The main loop of the control state machine runs down the left side of Fig. 2. A number of conditions are polled within the loop, until one of those conditions is triggered by an event. The first condition tests any interrupt has happened. The next check is for any pending interrupts. If any, these must be processed first in order to avoid a deadlock condition. Pending interrupts can be one of types: Memory Write, Memory Read or Read Reply. If it is Memory Write, integrated End point block transfers HD video data from buffer to the host memory through root complex, else if it is Memory Read, HD video data transferred from system memory through root complex, and read reply is initiated as an acknowledgment for Memory Read.
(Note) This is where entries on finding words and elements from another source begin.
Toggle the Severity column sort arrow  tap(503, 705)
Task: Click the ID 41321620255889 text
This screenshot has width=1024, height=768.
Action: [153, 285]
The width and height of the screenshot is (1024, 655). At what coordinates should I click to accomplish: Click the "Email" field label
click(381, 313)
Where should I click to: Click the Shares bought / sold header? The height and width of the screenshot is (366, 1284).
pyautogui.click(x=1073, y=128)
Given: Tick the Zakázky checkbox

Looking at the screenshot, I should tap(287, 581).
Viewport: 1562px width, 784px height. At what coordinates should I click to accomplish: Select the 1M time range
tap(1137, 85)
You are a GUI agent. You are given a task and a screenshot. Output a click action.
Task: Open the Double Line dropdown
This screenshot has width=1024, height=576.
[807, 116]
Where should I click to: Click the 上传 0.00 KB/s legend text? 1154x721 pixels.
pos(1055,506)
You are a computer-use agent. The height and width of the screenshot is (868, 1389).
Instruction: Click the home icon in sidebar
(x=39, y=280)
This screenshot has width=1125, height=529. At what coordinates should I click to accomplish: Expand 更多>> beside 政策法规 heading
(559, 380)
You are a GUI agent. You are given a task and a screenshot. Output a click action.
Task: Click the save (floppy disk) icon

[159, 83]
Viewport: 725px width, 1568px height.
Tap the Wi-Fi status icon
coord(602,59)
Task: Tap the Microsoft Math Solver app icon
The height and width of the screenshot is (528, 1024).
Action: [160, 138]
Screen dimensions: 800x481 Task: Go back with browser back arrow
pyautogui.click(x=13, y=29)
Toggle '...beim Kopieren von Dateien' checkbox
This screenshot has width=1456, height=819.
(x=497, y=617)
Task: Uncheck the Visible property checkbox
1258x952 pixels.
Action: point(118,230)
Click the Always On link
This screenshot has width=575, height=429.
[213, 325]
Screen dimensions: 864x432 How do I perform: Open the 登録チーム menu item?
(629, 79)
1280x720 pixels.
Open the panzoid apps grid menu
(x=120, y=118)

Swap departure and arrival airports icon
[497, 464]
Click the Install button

If it is read reply, TAG is read for address and HD video data transferred to integrated endpoint buffer. The last two checks in the main loop of the state machine are for generating new DMA transactions on the bus. These are last in order to avoid stalling of previous DMA operation over DMA generation.DMA transactions in both directions is initiated by the integrated endpoint which fills in the source or destination address for the transaction, and the number of DWORDs that are to be transferred .



In order to verify the functionality of Bus mastering DMA transaction through PCI express, simulation was performed using Xilinx simulator and Chip-Scope Pro and simulation results as shown in Fig. 3.



Fig. 3. Simulation results.

After functional verification, it will be burnt to the Xilinx FPGA ML605 development board, the memory read/write speed was tested under Windows operating system, experiments show that, our Bus mastering DMA transaction method for PCI Express devices can reach 1508MBytes/s WRITE speed and 930MBytes/s READ speed as shown in Fig. 4. The design proposed reasonably satisfies the demands for smooth HD video data transactions.



Fig. 4. GUI for DMA Tansactions on Windows XP.

## 5. Conclusion

This paper has presented one implementation which drives the study and application of PCI express using the Xilinx PCI express core for smooth HD video data transactions. The suggested idea could lead to measured improvements in read and write transactions that are more closely approximate the theoretical limit of 1000 MByte/Sec for smooth HD video data transactions.

## References

- 1. A. F. Harvey, 1991, "DMA Fundamentals on Various PC Platforms", National Instruments Application note 011.
- 2. Bittner, Ray, Speedy Bus Mastering PCI Express, 22nd International Conference on Field Programmable Logic and Applications (FPL 2012).
- 3. Santosh Kumar B," Review of Bus Mastering DMA through PCI express", Journal of Advanced Research in Dynamical and Control Systems JARDCS, 1943023X, Vol. 11, Special Issue-08, Page 2442-2445, 2019.
- 4. Hossein Kavianipour, Steffen Muschter and Christian Bohm, "High Performance FPGA based DMA Interface for PCIe", IEEE 2012 978-1-4673-1084-0/12.
- 5. Shanley, T., Anderson, D., PCI System Architecture, Fourth Edition, MindShare Inc., Addison-Wesley Developer's Press, 1999.
- 6. Jason Lawley, "Bus Master Performance Demonstration Reference Design for the Xilinx Endpoint PCI Express Solutions", Xilinx Application Note 1052 (V3.3) April 3, 2015.
- 7. NorthWest Logic [Online]. Available: http://nwlogic.com/products/ pci-express-solution/.

- Xilinx LogiCORE<sup>™</sup> IP Endpoint Block Plus vl.9 for PCI Express User Guide [J]. America, 2008.
  PCI-SIG, "PCI Express Base Specification Revision 3.0", November 10, 2010.